Python正则表达式多次匹配

声明:本页面是StackOverFlow热门问题的中英对照翻译,遵循CC BY-SA 4.0协议,如果您需要使用它,必须同样遵循CC BY-SA许可,注明原文地址和作者信息,同时你必须将它归于原作者(不是我):StackOverFlow 原文地址: http://stackoverflow.com/questions/17407691/
Warning: these are provided under cc-by-sa 4.0 license. You are free to use/share it, But you must attribute it to the original authors (not me): StackOverFlow

提示:将鼠标放在中文语句上可以显示对应的英文。显示中英文
时间:2020-08-19 08:07:10  来源:igfitidea点击:

Python regex to match multiple times

pythonregexmultiple-matches

提问by mavili

I'm trying to match a pattern against strings that could have multiple instances of the pattern. I need every instance separately. re.findall()shoulddo it but I don't know what I'm doing wrong.

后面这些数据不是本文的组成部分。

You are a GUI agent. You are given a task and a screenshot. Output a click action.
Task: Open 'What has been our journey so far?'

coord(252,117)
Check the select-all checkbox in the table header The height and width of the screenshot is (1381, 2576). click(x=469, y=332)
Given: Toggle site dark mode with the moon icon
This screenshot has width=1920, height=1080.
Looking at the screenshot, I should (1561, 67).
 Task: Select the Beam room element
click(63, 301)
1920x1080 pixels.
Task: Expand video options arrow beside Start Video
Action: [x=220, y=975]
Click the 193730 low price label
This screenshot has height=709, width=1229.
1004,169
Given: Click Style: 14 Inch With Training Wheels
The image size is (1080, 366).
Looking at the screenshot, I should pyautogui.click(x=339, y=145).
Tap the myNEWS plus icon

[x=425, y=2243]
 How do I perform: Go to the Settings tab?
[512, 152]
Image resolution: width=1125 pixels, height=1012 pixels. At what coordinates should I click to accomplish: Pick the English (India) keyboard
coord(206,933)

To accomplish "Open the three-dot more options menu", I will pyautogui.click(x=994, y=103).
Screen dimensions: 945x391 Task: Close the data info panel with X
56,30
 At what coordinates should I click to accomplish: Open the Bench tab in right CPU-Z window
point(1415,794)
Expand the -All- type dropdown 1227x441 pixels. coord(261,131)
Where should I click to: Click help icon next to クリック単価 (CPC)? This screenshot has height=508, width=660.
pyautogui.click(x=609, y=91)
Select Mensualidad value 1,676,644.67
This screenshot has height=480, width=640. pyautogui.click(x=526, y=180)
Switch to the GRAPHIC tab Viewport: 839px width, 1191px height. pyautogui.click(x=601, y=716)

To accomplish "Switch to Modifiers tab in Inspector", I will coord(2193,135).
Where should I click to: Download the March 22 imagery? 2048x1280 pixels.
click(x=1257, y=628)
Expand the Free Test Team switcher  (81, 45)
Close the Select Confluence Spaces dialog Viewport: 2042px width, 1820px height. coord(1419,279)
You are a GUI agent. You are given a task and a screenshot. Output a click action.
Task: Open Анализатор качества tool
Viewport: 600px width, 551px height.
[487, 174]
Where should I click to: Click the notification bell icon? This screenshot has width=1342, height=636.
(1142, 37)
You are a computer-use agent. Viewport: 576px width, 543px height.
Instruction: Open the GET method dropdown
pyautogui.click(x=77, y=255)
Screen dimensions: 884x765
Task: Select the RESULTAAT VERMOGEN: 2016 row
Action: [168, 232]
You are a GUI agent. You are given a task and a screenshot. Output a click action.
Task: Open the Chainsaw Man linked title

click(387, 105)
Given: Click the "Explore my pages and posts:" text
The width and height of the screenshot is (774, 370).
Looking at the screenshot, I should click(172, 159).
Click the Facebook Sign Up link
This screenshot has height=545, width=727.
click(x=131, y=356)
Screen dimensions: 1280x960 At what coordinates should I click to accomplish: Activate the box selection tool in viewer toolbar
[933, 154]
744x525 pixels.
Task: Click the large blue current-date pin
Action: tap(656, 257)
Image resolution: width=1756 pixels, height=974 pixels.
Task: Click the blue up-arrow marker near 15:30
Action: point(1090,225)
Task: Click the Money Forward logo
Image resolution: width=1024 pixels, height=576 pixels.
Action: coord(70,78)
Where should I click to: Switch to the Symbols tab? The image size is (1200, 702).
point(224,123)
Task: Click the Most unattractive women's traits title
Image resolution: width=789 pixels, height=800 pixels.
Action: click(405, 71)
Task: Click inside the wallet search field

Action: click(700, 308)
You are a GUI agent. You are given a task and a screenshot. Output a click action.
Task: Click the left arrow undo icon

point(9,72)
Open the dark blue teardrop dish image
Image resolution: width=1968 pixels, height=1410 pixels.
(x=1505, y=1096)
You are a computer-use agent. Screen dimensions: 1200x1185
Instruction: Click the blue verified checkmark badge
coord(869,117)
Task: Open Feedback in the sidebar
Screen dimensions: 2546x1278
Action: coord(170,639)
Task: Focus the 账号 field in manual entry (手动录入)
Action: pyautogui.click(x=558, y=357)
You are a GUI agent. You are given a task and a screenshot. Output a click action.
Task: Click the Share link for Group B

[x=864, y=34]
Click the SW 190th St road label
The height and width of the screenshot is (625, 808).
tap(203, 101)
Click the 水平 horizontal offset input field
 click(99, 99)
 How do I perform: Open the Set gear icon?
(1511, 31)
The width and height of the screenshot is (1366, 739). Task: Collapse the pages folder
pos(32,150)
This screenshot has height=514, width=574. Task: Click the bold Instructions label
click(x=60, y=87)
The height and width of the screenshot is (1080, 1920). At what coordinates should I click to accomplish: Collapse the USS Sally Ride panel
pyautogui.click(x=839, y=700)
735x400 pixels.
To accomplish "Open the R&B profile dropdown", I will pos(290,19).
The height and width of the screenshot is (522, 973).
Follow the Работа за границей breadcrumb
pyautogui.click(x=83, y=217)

我正在尝试将模式与可能具有该模式的多个实例的字符串进行匹配。我需要单独的每个实例。re.findall()应该这样做,但我不知道我做错了什么。

pattern = re.compile('/review: (http://url.com/(\d+)\s?)+/', re.IGNORECASE)
match = pattern.findall('this is the message. review: http://url.com/123 http://url.com/456')

I need 'http://url.com/123', http://url.com/456and the two numbers 123 & 456 to be different elements of the matchlist.

我需要“ http://url.com/123”,http://url.com/456和两个数123 456是不同的元素match列表。

I have also tried '/review: ((http://url.com/(\d+)\s?)+)/'as the pattern, but no luck.

我也试过'/review: ((http://url.com/(\d+)\s?)+)/'这种模式,但没有运气。

采纳答案by Narendra Yadala

Use this. You need to place 'review' outside the capturing group to achieve the desired result.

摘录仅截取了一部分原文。